ThyssenKrupp and Ruhr University Bochum Team Up to Establish Materials Research and Development Institute

The Ministry for Innovation, Science, Research and Technology, Ruhr University Bochum and ThyssenKrupp AG announce the following:

Ruhr University Bochum in conjunction with ThyssenKrupp AG and other industry partners is establishing a new research institute for materials research and materials development with the additional involvement of Max-Planck-Institut für Eisenforschung (Düsseldorf), Forschungszentrum Jülich and RWTH Aachen. The Interdisciplinary Centre for Advanced Materials Simulation will be based at Ruhr University Bochum and will receive funding of 24 million euros over the next five years, half of which will be provided by the state of North Rhine-Westphalia (NRW) and the other half by industry. The institute is to receive a further 50 million euros over the next ten years via additional project funds. The partners will begin implementing the concept immediately with a view to the institute commencing its work in early 2008. Three further companies - Bayer MaterialScience AG, Salzgitter AG and Robert Bosch GmbH - have already joined the consortium.

NRW Innovation Minister Prof. Andreas Pinkwart described the new institute as a "prime example of successful cooperation between industry, universities and non-university research. NRW's strongest players in the area of materials are joining forces." The research institute would be able to carry out leading-edge research in the Ruhr area which would attract international interest and provide important impetus to the material and production sectors. "The new institute is a further successful step in our quest to make NRW Germany's No. 1 state for innovation. It is an important signal for the start of more research and development in NRW," said Pinkwart.
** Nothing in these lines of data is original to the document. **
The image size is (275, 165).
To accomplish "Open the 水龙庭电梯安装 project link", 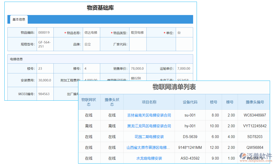I will click(150, 158).
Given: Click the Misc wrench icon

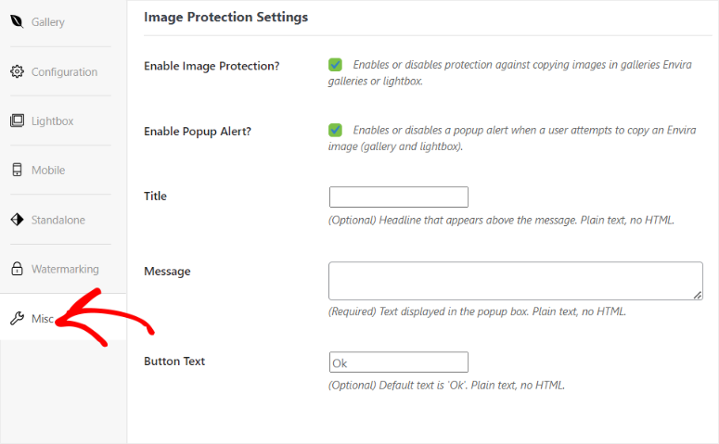Looking at the screenshot, I should coord(17,318).
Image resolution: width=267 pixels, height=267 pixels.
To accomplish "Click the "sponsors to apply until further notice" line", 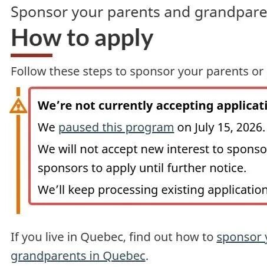I will (142, 169).
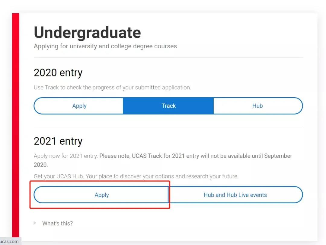The height and width of the screenshot is (245, 326).
Task: Click the divider above 2021 entry
Action: pyautogui.click(x=168, y=126)
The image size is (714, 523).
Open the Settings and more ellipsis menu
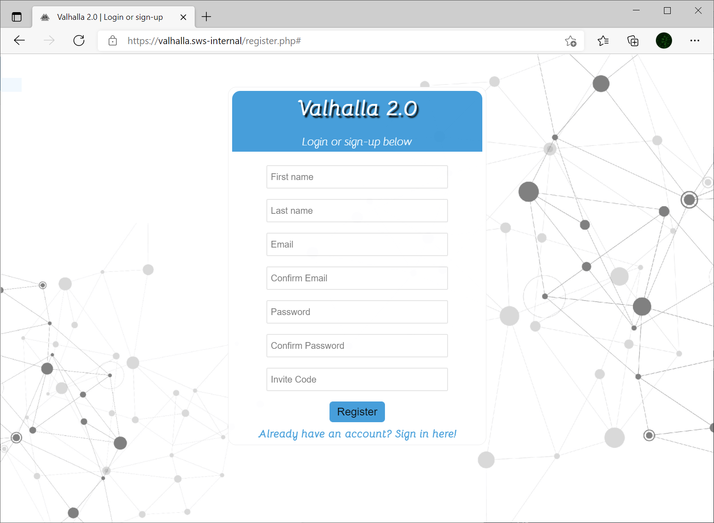tap(695, 41)
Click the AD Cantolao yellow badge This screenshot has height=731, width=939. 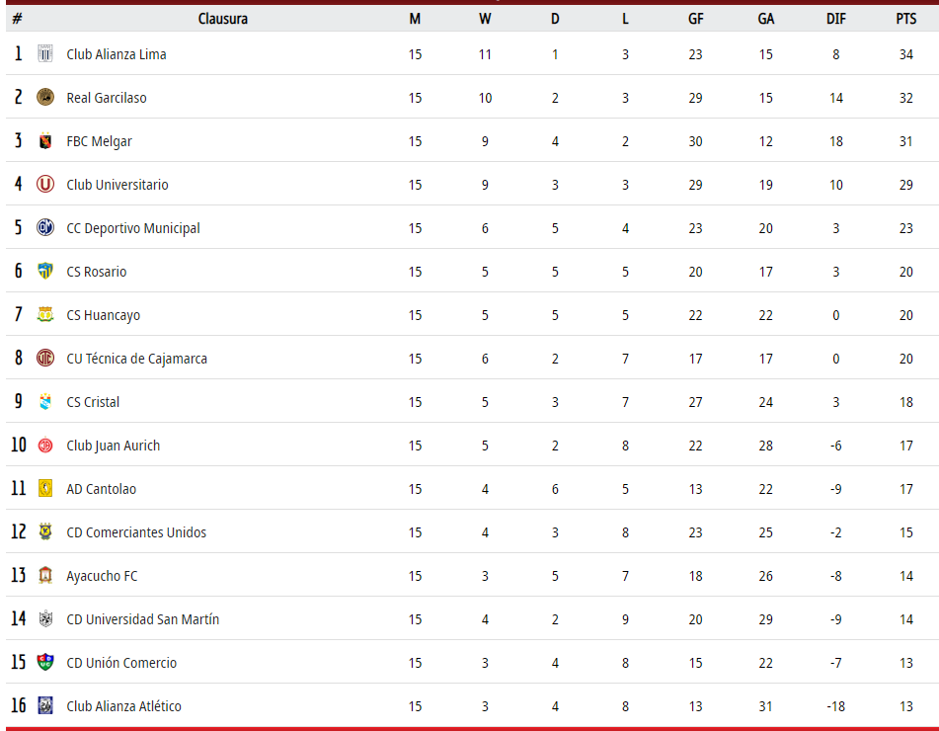click(44, 488)
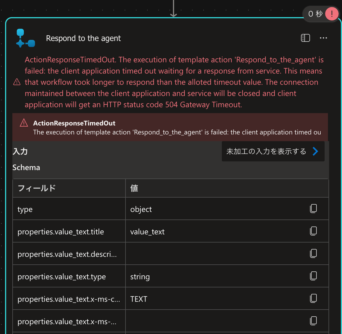
Task: Click the warning triangle beside the error message
Action: pos(17,82)
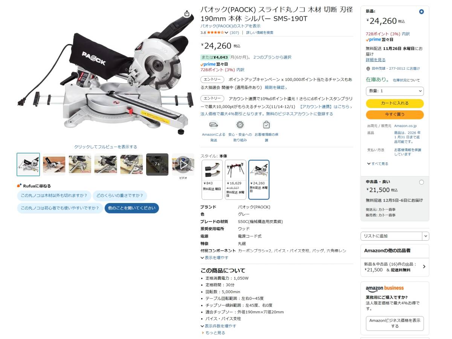Expand the リストに追加 dropdown arrow

[x=425, y=236]
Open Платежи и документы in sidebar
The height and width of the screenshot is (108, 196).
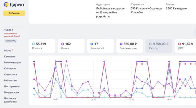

Most of the industry funding will be provided by ThyssenKrupp AG. Dr. Karl-Ulrich Köhler, Executive Board member of ThyssenKrupp AG and Chief Executive of ThyssenKrupp Steel AG, expects the institute to help make Germany one of the world's leading centers of materials innovation. It will also be a huge gain for the Ruhr area, which is where much of Germany's material production takes place. There are around 135,000 people working in this sector in the Ruhr area, 30 percent of Germany's entire material production workforce. The sector accounts for around ten percent of North Rhine-Westphalia's industrial turnover.

The research institute will combine two worlds which have previously performed their research separately: the world of material engineering and the world of physics, chemistry and mathematics. Scientists will be able to carry out both basic and applications-oriented research in simulation processes backed by mainframe computers - an area in which the institute will cooperate closely with the Forschungszentrum Jülich research center. "We hope that the results will help in the development, for example, of new steels for the automotive industry or self-repairing surfaces which will avoid paint damage. But the most important thing is that the methods used to develop new materials are about to make enormous progress, above all through the use of advanced high-performance computers such as those available in Jülich," said Köhler.

Prof. Gerhard Wagner, Rector of Ruhr University Bochum, described the fact that Bochum had been chosen as the location for the institute against strong competition as "a sign of the strength of research at our university". "It is also an important step forward with regard to our applications for research clusters in material sciences and systems chemistry for the next round of the "Initiative for Excellence", said Wagner. The institute would stand not only for leading-edge research, but also for excellent teaching, as the three endowed professorships, for which internationally renowned scientists are now being sought, would make the syllabus at Bochum University even more attractive with a new course in material simulation. Cooperation with the Max-Planck-Institut für Eisenforschung in Düsseldorf, RWTH Aachen, Forschungszentrum Jülich and the industrial partners would make Bochum into an outstanding center for materials research.